But there's one cornerstone of tech and entertainment today that has remained remarkably stagnant--and will remain so, if the industry gets its way--even as the marketplace as a whole strives towards greater choice for consumers: cable television.

Currently, cable subscribers in America pay on average $231 a year to rent "set-top boxes" from cable providers, amounting to a remarkable $20 billion in annual revenue for cable, satellite, and telephone companies like Comcast and DirecTV. These boxes are, largely by design, incompatible with much of today's technology, such as online, streaming content. The result is, even as we move into the twenty-first century with smart TVs and more "connected" homes, consumers are burdened with clunky twentieth century problems: multiple remote controls for multiple devices, high costs driven by a lack of competition, and a lack of programming choices.

This can all change though: On February 18 the Federal Communications Commission votes on a recent proposal from Chairman Tom Wheeler on whether to "unlock" the cable set-top box and allow innovators both big and small into the marketplace. Instead of having that box provided by your cable company, you could choose between options from Amazon, Apple, Samsung, NVIDIA, Tivo and even smaller companies like Hauppage. In many cases, you wouldn't even need a box at all as Smart TV's could provide even more functionality than your current cable box. Together, the cable and tech companies could work to jointly devise open technical standards that could allow cable subscribers to watch cable on any device.

While the FCC is leaving the exact technical solution to the private sector, the thrust of its proposal is that competition and innovation will, by their very nature, create a system that is best for viewers. A rise in competition in this space would mean a rise in consumer choice and likely lead to user-friendly interfaces, lower costs, and maybe even eliminate the need for multiple remotes. Imagine: one remote, one searchable system through which to view all video content to which a user is subscribed, and an open architecture that will enable interoperability between products created by different providers.

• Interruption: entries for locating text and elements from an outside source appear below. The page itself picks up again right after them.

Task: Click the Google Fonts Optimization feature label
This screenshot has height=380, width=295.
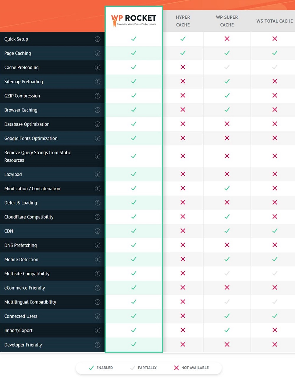Action: click(31, 138)
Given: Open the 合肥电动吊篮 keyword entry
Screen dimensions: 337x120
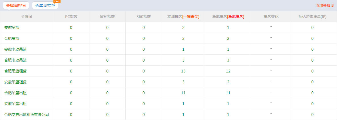Looking at the screenshot, I should 16,60.
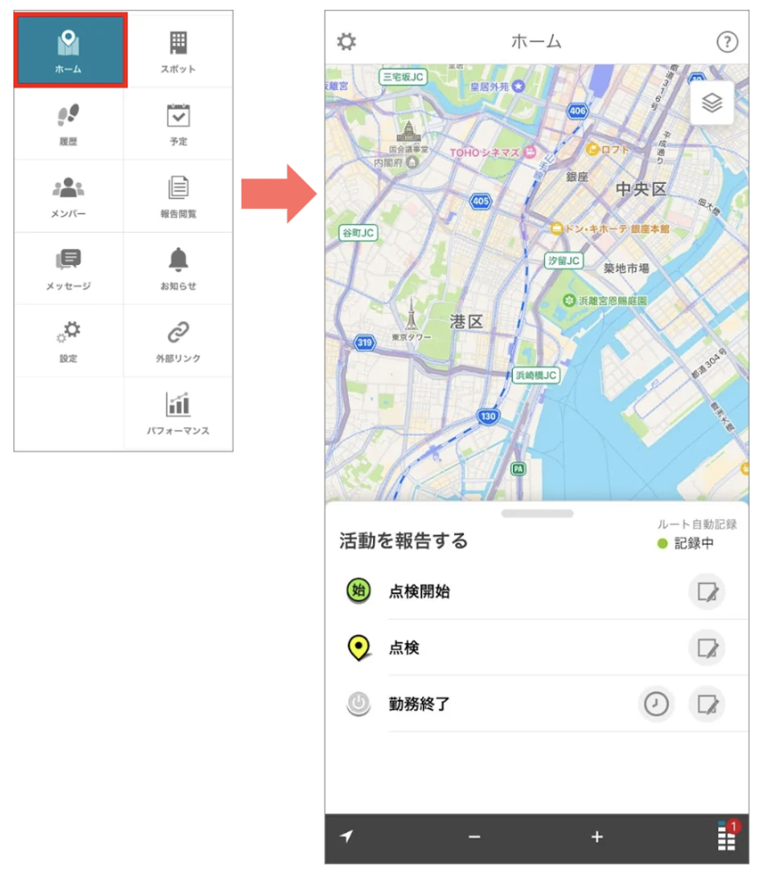Click the report panel grab handle
This screenshot has height=876, width=762.
[537, 514]
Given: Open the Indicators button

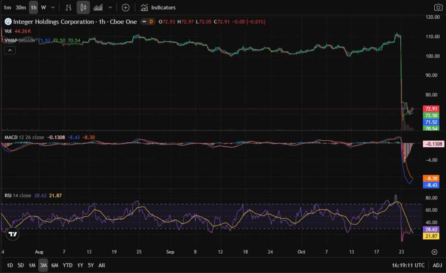Looking at the screenshot, I should tap(158, 7).
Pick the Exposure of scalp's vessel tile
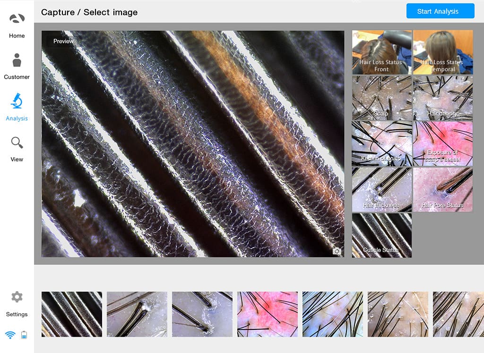484x353 pixels. (443, 143)
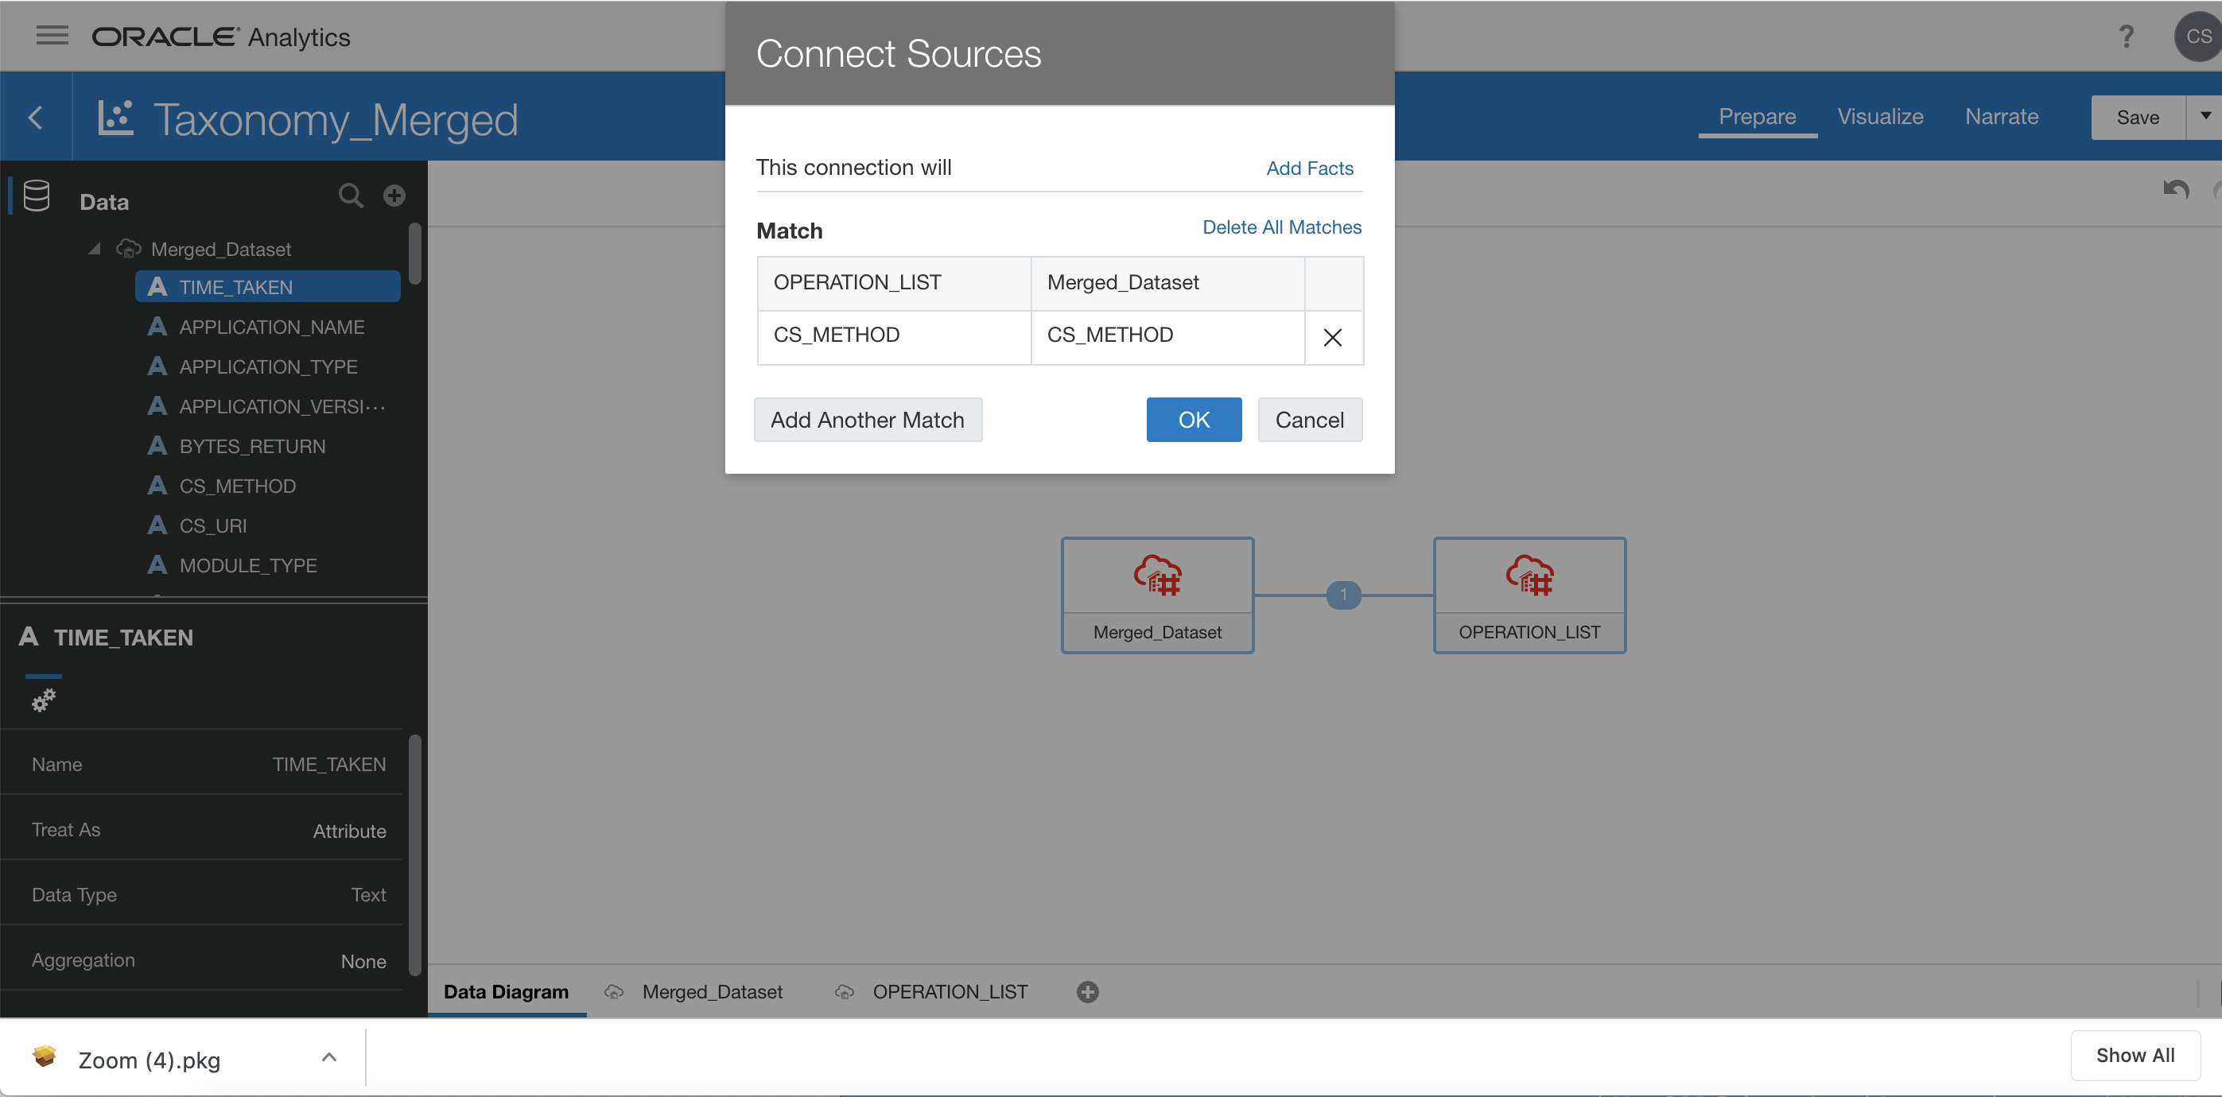
Task: Click the Delete All Matches link
Action: pos(1281,227)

Cable companies are, understandably, resistant. This isn't their first time at the rodeo, either. In 1998, Congress tried to diminish some of the stranglehold cable had on choices available to consumers, when it mandated that cable operators make available "cable cards" that subscribers could install into third-party boxes they bought from vendors such as TiVo. Cable companies responded by charging monthly rental fees for the cable cards and making the process of trying to exercise choice outside of the cable company's system so cumbersome that today only about 1% of customers buy their own boxes. The cable stranglehold remains.

As Chairman Wheeler wrote in an op-ed on ReCode, "the [FCC] proposal is about one thing: Consumer choice. You should have options that competition provides. It's time to unlock the set-top market--let's let innovators create, and then let consumers choose."

Just as it was right in 1968 to break the AT&T telephone monopoly (which required customers to use only AT&T devices and telephone lines), which then spurred innovation in the telephone industry, the FCC is right to bring the cable companies kicking and screaming into the twenty-first century where free market competition will lead to greater innovation and greater consumer choice.